Comment les élèves vivent-ils leur réussite ?

Les résultats du dernier test PISA ont été publiés en novembre de l’année dernière. La grande surprise ? Selon ce test, la Chine a devancé le Singapour comme le pays ayant la meilleure éducation. Singapour a surpris le monde en devenant, en quelques années à peine, un pays leader en matière d’éducation. Sa façon d’y parvenir repose, entre autres, sur un rythme de travail effréné. Les applaudissements (et aussi l’envie) de nombreux autres pays ont été au rendez-vous. Mais comment les élèves vivent-ils leur réussite ? Avec du manque de sommeil, des problèmes de concentration et des dépressions. En 2016, l’année où ce pays a obtenu les meilleurs résultats au test PISA à plusieurs reprises, un garçon de 11 ans s’est défenestré après avoir annoncé à ses parents qu’il avait partiellement échoué à un examen. Vingt-cinq adolescents s’étaient déjà suicidés l’année précédente, et le taux de suicide des jeunes de 10 à 19 ans risque d’augmenter de 50 %.
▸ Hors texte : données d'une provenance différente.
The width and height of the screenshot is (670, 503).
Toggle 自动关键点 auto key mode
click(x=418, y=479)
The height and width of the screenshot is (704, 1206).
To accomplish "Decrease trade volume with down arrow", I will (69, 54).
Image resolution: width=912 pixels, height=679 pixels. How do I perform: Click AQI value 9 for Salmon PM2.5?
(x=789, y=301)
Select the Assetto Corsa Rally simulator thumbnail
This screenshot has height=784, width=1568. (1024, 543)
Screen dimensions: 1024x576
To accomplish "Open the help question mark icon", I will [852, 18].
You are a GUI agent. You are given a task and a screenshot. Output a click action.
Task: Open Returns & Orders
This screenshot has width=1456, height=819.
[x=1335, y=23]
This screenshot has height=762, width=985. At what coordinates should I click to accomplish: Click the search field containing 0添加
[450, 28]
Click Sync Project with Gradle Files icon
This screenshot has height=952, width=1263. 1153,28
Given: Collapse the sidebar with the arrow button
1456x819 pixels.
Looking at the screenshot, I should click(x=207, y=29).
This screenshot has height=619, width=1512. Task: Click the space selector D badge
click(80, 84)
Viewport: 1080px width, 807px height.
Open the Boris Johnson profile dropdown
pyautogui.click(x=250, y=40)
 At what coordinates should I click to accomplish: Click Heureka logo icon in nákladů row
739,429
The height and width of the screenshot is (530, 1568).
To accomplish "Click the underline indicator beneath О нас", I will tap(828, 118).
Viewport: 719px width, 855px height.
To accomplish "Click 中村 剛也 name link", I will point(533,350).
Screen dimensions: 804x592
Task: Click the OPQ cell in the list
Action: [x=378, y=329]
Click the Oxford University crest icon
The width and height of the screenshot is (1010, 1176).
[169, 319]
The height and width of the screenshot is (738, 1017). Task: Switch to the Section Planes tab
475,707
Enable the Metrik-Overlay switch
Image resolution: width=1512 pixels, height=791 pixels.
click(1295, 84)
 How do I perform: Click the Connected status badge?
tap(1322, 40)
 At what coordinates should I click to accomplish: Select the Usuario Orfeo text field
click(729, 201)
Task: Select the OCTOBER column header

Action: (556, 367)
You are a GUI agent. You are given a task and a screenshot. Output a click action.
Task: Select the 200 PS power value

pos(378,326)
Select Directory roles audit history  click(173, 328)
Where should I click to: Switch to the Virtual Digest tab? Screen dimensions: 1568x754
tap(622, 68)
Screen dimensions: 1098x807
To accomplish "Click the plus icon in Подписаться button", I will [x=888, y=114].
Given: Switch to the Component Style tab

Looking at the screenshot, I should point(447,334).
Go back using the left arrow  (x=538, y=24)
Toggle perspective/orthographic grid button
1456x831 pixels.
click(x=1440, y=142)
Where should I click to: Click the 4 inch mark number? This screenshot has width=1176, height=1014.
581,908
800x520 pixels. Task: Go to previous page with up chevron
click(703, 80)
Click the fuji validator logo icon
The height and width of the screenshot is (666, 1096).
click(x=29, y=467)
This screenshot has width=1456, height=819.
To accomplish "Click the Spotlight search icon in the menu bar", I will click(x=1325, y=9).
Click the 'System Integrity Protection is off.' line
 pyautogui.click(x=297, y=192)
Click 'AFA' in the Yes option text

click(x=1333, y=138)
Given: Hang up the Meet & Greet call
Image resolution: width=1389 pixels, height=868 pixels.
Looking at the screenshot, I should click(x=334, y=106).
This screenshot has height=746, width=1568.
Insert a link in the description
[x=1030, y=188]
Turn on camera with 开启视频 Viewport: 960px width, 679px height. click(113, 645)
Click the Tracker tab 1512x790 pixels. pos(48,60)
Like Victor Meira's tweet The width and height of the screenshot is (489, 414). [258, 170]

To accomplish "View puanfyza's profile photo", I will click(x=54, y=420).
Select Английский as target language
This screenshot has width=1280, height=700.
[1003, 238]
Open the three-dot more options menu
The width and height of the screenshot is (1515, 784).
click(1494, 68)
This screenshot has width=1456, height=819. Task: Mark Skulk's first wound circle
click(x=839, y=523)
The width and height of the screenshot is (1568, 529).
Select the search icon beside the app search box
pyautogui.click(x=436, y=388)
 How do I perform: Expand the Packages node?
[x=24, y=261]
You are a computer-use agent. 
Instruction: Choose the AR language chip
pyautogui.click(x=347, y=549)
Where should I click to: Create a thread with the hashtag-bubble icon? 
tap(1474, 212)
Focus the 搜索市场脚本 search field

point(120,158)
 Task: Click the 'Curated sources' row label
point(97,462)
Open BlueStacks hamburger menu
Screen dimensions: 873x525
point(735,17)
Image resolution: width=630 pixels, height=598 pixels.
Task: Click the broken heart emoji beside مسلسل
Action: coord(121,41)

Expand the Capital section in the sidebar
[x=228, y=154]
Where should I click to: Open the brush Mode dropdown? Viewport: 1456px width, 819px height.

Comme on peut le constater, la course effrénée pour la transmission de contenus factuels conduit à un double échec : socialement, former des citoyens incapables d’agir pour le bien commun ; individuellement, générer des personnes dont le désir d’apprendre est éteint et dont le cerveau est littéralement intoxiqué par un stress permanent. De plus, si nos sociétés continuent d’ignorer ce que les sciences de l’éducation ont à nous apprendre, peut-être que la démocratie ne sera bientôt qu’un terme démagogique. En effet, lorsqu’on s’attend à ce que les étudiants soient silencieux, prennent des notes et répondent à des questionnaires à choix multiples, que peut-on attendre d’eux en dehors des bancs d’école ? Ils sauront, sans aucun doute, se taire, prendre des notes et remplir efficacement des questionnaires.

Peut-on aspirer à former des citoyens qui se préoccupent pour le bien commun lorsque le diplôme sanctionnant la fin des études secondaires —pour citer un exemple concret— s’obtient par le remplissage individuel d’une copie et non par la présentation d’un projet collectif de loi ? Peut-on espérer avoir des individus épanouis lorsque les écoles ont été un obstacle au plaisir d’apprendre ?

Sources consultées 

Cyrunlik, B. (2018). Résilience : la douleur est inévitable, la souffrance est incertaine. [Vidéo]. Disponible sur: https://www.youtube.com/watch?v=O9ugzdoc5JQ

ARTE Documentaire (2018) [Vidéo]. Die Schule von Morgen (1/2). Réalisateur: F. Castaignède

Germain, C. (2017). L’approche neurolinguistique : foire aux questions. Québec : Myosotis

Germain, C. (2018). “Si vous ne voulez pas enseigner autrement, l’ANL n’est pas faite pour vous“. Le français dans le monde, n°417 Mai-Juin. [Propos recueillis par Olivier Massé].

Puren, C. (2015). Puren, C. (2015). Entre approche communicative et perspective actionnelle : prolongement, rupture, continuité ? [Vidéo] Disponible sur: https://www.youtube.com/watch?v=3mBPJGN9P_I&t=3712s

N.B. Le présent essai est inspiré de l’article « Del doble fracaso educativo », publié par l’auteur sur le journal numérique Astrolabio Digital en novembre 2019.